How to Compete for Talent in a Tightening Labor Market

How to Compete for Talent in a Tightening Labor Market

What is a tightening labor market and how can businesses remain competitive?

“Essentially it is simple economics – supply versus demand,” says AJ Viale, Resource Manager for staffing firm Kavaliro. “With unemployment claims falling, the pool of available talent is also shrinking. Employers are finding it increasingly difficult to find people for their available jobs. This can create operational challenges for employers who are looking to expand and grow.”

What is happening that leads to the belief there is a tightening labor market?

“When talking to job seekers, it seems that they are entertaining multiple opportunities and employers have to compete for the talent,” says Viale.

Smaller businesses might not be able to offer as large of a compensation package, therefore intangibles such as flexible work schedules and remote work options have to be offered to remain competent, Viale points out, it’s also important for employers to stay relevant in the communities they serve by way of volunteer work, charities and social/community responsibility.
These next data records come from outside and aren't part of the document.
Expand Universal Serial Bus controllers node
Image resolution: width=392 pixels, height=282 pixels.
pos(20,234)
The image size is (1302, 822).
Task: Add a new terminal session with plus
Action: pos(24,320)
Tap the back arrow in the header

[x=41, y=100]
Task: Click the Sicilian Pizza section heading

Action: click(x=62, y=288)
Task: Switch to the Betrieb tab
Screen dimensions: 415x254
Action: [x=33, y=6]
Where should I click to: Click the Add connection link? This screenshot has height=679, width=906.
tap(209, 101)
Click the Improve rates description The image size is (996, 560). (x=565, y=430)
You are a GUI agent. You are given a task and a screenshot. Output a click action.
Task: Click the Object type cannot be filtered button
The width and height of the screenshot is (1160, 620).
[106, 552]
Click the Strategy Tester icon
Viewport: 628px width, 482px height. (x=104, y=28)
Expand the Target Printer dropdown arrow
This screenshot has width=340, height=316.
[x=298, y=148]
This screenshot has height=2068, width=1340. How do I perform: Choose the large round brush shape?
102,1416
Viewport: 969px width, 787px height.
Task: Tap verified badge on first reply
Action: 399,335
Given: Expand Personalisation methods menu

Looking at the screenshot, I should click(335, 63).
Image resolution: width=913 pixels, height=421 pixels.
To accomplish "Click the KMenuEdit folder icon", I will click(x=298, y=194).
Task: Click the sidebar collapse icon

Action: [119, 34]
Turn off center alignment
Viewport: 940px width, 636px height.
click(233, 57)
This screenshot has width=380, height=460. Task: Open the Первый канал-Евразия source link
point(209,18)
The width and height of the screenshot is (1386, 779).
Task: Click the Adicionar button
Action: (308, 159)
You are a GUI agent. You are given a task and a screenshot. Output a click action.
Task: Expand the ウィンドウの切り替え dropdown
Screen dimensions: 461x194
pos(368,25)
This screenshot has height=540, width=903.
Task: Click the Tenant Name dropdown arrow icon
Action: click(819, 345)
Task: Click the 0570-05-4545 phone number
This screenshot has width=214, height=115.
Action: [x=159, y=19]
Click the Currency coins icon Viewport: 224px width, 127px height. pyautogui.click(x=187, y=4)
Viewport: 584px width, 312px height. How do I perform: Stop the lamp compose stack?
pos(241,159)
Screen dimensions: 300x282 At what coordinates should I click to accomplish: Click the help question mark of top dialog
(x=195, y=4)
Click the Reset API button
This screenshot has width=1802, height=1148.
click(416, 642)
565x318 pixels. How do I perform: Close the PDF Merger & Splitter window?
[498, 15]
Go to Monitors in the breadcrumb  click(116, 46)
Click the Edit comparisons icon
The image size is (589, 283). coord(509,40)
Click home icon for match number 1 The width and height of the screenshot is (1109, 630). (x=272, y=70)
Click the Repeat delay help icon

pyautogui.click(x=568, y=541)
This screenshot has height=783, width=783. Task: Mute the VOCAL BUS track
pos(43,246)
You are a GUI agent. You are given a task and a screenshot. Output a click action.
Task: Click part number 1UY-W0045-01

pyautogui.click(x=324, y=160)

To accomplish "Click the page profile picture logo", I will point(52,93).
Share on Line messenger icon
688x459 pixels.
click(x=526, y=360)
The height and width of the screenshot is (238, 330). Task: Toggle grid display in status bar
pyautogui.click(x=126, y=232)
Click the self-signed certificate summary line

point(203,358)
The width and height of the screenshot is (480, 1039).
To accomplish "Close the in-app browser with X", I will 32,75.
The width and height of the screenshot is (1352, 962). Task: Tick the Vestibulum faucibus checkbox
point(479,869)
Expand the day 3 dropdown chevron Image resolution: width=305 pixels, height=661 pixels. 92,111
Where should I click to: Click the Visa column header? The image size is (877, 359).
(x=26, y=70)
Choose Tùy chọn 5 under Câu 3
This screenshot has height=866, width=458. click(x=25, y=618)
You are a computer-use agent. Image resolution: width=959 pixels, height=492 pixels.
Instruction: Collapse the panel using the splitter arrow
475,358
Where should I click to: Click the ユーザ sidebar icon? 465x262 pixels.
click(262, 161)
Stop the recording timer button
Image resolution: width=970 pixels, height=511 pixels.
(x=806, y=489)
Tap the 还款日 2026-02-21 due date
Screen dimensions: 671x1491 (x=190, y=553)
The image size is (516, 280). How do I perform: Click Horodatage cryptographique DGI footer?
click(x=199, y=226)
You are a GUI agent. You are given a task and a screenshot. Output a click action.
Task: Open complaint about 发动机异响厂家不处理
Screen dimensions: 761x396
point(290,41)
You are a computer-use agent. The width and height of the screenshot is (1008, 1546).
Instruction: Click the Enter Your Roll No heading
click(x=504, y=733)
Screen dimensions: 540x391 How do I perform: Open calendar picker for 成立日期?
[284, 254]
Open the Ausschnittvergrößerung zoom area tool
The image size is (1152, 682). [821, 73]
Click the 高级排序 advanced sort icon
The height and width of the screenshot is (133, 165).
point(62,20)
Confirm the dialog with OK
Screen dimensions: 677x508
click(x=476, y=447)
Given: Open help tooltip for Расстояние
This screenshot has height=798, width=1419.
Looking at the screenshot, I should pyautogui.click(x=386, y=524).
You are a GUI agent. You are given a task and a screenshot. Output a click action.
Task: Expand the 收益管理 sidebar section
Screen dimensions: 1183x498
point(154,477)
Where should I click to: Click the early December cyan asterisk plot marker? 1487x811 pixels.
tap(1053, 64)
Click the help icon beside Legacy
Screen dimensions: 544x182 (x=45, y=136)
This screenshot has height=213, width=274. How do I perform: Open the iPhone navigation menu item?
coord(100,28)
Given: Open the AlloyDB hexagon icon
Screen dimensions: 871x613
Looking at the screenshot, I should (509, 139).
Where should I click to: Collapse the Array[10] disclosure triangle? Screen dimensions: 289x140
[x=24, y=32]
“This shows potential employees that you are committed to more than just turning a profit and it’s something they might be able to get involved in aside from the day-to-day aspect of the job,” says Viale. “Anything that can differentiate your business from another can make a big impact in a job seekers decision.”

For employers the ability to attract talent is the difference between achieving their business goals and falling short of their company vision.

“As we move towards an increasingly candidate-centric market, businesses of all sizes are being forced to find more innovative ways of sourcing the skills they need,” says Kurt Rakos, founder and Partner at SkyWater Search Partners, a short list search firm which is dedicated to the placement of sales, marketing, IT, accounting, finance and HR personnel.

Rakos offer these tips to meet the challenges of a tightening labor market:

Be prepared for Millennials: By 2025, 75 percent of the global workforce will consist of Millennials who think nothing of changing jobs frequently if their current employer fails to meet their aspirations. Traditional hiring methods won’t work when it comes to attracting Millennials forcing HR to adapt their recruitment processes to source the talent they need.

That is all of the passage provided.